1-2 Definition

2.健康とは

WHOの定

「健康」、「長寿」、これは人間誰しもが求める最も大切なことだと思っています。健康で長生きしたいという人間の欲望や願望は、時代や国境を越えて多くの人達に共通した課題ではなかったのかなと思っています。ところで、「健康」とはどういう状態なのでしょうか。

1948(昭和23)年、WHO(World Health Organization:世界保健機構、現:世界保健機関)が全世界の健康に関する有識者を集め、保健憲章をつくりました。その前文に、下記のような健康の定義があります。

Health is a state of complete physical, mental and social well-being and not merely the absence of disease or infirmity.

「健康とは、完全に、身体、精神、及び社会的によい(安寧な)状態であることを意味し、単に病気でないとか、虚弱でないということではない。」

健康とは病気や虚弱でないというだけではなく、身体の体力値が高く、知的には適切な教育を受け、社会的(家族、地域社会、職場)には豊かな人間関係があり、精神的にも安定している状態である(精神的健康・社会的健康・身体的健康のバランスが取れた状態)というものだといっています。

日本における「健康」の基準

わたしたち人間の身体はたとえ病気になってもそれを治そうとする力が自然にはたらきます。
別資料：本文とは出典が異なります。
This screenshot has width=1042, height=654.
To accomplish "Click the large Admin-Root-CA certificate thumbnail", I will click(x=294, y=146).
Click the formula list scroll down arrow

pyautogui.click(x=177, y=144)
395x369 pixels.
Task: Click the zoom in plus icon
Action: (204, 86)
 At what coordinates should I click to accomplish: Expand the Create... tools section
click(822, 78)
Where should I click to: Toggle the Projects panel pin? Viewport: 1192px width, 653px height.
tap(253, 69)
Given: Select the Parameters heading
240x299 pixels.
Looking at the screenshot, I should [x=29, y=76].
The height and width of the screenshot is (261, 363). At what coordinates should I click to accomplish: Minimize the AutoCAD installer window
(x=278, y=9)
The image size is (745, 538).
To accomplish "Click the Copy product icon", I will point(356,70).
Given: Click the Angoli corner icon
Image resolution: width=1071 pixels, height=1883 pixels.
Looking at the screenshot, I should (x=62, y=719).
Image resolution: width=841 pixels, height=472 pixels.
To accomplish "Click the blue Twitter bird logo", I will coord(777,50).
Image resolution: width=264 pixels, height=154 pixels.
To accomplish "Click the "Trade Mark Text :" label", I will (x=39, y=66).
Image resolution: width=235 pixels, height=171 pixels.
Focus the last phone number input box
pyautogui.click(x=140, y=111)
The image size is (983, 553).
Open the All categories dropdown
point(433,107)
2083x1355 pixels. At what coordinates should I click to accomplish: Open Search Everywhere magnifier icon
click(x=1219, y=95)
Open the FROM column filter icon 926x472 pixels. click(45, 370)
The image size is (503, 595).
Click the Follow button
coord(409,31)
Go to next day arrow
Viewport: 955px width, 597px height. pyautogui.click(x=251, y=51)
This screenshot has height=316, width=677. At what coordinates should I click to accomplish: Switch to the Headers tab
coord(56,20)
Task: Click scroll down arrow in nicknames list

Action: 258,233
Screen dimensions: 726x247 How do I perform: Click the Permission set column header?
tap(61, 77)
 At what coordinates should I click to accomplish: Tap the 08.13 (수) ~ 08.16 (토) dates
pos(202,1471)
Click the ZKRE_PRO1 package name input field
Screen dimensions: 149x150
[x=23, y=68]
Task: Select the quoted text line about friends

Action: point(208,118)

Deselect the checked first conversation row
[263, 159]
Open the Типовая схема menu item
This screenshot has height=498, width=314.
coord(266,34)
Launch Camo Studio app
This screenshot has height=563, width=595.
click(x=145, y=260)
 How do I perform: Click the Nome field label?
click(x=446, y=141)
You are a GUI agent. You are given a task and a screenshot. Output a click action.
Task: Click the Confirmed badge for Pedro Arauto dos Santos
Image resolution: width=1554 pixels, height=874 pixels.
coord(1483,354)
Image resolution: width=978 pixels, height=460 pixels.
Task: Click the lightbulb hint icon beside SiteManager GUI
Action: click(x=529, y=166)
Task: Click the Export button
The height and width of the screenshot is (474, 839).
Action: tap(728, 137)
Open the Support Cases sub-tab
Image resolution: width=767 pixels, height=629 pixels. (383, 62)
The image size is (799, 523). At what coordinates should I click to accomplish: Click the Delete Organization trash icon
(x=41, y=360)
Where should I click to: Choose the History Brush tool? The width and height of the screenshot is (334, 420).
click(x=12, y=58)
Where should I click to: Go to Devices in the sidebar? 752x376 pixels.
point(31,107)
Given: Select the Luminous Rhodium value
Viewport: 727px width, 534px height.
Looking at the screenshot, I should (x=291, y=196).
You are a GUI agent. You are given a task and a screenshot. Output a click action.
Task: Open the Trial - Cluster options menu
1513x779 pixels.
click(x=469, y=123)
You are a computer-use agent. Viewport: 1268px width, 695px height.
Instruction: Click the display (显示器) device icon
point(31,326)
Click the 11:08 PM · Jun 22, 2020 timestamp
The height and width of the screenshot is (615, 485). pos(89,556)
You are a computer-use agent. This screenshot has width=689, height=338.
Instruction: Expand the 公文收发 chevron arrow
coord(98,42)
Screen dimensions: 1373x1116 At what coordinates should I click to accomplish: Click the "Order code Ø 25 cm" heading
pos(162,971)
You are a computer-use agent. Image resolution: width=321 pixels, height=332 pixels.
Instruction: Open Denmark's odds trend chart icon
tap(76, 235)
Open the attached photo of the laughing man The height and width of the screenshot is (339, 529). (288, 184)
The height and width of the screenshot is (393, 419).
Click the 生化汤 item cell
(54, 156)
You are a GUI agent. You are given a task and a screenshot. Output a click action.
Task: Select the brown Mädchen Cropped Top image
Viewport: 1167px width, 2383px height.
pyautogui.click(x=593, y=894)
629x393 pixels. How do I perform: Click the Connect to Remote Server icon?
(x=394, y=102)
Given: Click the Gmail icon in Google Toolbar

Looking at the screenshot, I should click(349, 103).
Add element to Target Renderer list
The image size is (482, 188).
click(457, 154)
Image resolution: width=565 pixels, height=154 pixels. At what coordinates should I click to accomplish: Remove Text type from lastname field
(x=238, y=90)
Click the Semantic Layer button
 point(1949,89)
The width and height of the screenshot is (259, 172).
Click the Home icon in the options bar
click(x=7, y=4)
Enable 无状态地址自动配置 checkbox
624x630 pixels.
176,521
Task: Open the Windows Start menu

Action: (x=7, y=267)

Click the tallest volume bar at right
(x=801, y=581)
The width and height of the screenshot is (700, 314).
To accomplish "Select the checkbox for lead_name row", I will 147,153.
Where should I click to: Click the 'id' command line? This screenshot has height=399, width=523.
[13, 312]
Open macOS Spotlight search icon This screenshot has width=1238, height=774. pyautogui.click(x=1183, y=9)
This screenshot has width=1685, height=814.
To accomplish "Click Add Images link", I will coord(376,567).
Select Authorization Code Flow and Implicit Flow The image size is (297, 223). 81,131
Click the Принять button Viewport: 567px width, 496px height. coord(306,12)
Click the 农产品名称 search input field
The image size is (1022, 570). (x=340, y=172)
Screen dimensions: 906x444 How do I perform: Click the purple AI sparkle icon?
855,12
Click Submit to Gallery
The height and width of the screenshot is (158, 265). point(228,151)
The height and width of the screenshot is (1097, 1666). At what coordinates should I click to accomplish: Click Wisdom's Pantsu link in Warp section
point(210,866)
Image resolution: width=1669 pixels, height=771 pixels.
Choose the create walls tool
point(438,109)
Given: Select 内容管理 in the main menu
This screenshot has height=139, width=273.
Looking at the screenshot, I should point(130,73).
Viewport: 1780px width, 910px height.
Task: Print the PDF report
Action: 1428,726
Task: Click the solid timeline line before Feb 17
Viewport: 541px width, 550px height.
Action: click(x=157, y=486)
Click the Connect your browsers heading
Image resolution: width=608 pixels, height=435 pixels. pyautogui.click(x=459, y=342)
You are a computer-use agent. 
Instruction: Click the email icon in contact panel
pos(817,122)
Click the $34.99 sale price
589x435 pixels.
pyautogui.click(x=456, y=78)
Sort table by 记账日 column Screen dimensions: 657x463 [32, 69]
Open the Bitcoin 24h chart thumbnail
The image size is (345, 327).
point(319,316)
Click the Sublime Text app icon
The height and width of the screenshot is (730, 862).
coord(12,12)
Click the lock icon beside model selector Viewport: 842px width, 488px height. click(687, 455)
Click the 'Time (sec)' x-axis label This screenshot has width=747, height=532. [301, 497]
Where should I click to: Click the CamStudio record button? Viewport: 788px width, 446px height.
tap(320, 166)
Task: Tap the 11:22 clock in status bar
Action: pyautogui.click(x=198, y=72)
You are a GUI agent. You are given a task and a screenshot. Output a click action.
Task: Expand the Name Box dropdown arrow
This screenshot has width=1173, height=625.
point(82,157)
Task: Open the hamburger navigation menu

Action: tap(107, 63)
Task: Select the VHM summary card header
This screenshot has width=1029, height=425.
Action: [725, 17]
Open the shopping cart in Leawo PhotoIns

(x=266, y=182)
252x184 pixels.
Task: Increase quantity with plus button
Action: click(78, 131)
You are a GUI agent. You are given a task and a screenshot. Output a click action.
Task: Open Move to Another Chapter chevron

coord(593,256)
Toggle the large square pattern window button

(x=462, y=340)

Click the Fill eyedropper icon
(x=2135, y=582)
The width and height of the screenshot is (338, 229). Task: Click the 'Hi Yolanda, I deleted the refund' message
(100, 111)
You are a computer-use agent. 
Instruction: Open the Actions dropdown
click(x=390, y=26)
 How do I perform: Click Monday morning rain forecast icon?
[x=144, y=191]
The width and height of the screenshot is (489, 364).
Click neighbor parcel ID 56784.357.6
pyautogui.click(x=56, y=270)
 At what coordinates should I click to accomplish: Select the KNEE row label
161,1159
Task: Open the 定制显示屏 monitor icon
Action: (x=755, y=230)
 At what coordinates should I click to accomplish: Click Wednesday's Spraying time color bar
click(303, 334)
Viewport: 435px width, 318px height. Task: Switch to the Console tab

これを「自然治癒力」と呼びます。本来の「病気」の概念とは、この「自然治癒力」が何らかの原因で著しく低下し、身体に機能障害が起こった状態を指します。

ところが現代社会に於ける「病気」の概念というものは、あくまでも医学という学術的な見地により作り出された基準によるもので、その基準に満たないものは「病気ではない」という判断をされています。たとえば、わが国における「健康保険」がまさにその発想で、何かしらの傷病に分類することができて(完全に病気と判断できて)、はじめてその医療点数が決まり、その医療点数によりあなたの診察料なるものが算出されています。したがって、この基準によって「病気ではない」と分類された多くの方は、「健康」という認識をもっているようです。しかし、それは本当に「健康」といえるのでしょうか。

どことなく身体が重たいのだけれど、医者に行くと「風邪ではない」「しばらく様子を見ましょう」という診断をされた経験はないでしょうか。その結果、数日後に風邪を引いてしまった、一度や二度はこうした経験をしたことがあると思います。

専門家の間ではこのような状態を「未病」とか「半健康人」、「半病人」などと称しており、病気ではないけど、疲れが取れない、寝起きが悪い、頭痛がおさまらない、あるいは便秘気味等、決して健康とはいえない状態を指しています。そして残念なことに、もはや大多数の現代人が、この健康でも病気でもない状態にあるといわれています。

日本での「病気」とは、あくまで人間(医者)が作為的に設けた基準であることがわかります。

気には、原因が

「病気には、必ず原因がある。」これは、健康相談士をしていた父からよくきいた言葉です。人間は生まれながらに外的から身を守りながら健康に生きていくようにプログラミングされていると父は考えていました。それで、病気とは、何らかの原因がなければかからない、というのが持論でした。父は、健康相談を受けると少なくとも2時間くらいは面談の時間にかけていました。その時間を使って、その人のこれまでの人生や生活パターン、それに最近の食事や睡眠、薬の使い方などを聞き、その中から相談を受けた病気の原因を一生懸命見つけ出す努力をしていました。

根本的な原因さえ見つけ出せば、そこを直せばいいのです。原因が食事にありそうであれば、食事のレシピや習慣を改善してもらう。原因が睡眠であれば、睡眠の習慣を変えてもらったり、熟睡できるようなアドバイスをしたりしていました。父の話の中で、病気の原因の一番多かったのが、薬の副作用の話でした。あくまでも、私が聴いた話の中でのことですが。残念なことなのですが、現在の医療は対症療法的な治療が横行しているように感じます。発熱すれば、解熱剤を、頭が痛ければ、鎮痛剤を、という具合です。発熱した原因とか頭痛の原因とかを突き詰めることなく、現状の症状の緩和で終わっているように見ます。その結果、原因が治療されていないのと、投与された薬の思いもよらない副作用があいまって、別の厄介な病気へと発展する場合が多く見られたといっていました。

病気になったときは、なんらか原因があるはずです。たとえば、風邪を引いたとき、直接の原因は風邪菌が体の中に進入し増殖してしまったのが原因だと思います。でも、人間にはもともと免疫力という戦う力があります。どうして、その力をすり抜けて風邪菌が体の中に入ったのでしょうか。日々の仕事疲れで、免疫力が低下して自然治癒力が正常に機能しなかったのでしょうか。風邪になるまでの自分の生活やパターンを思い起こし、とうかけることで、風邪になった本当の原因がわかってきます。その免疫力が落ちた原因を改善することが大切だと思っています。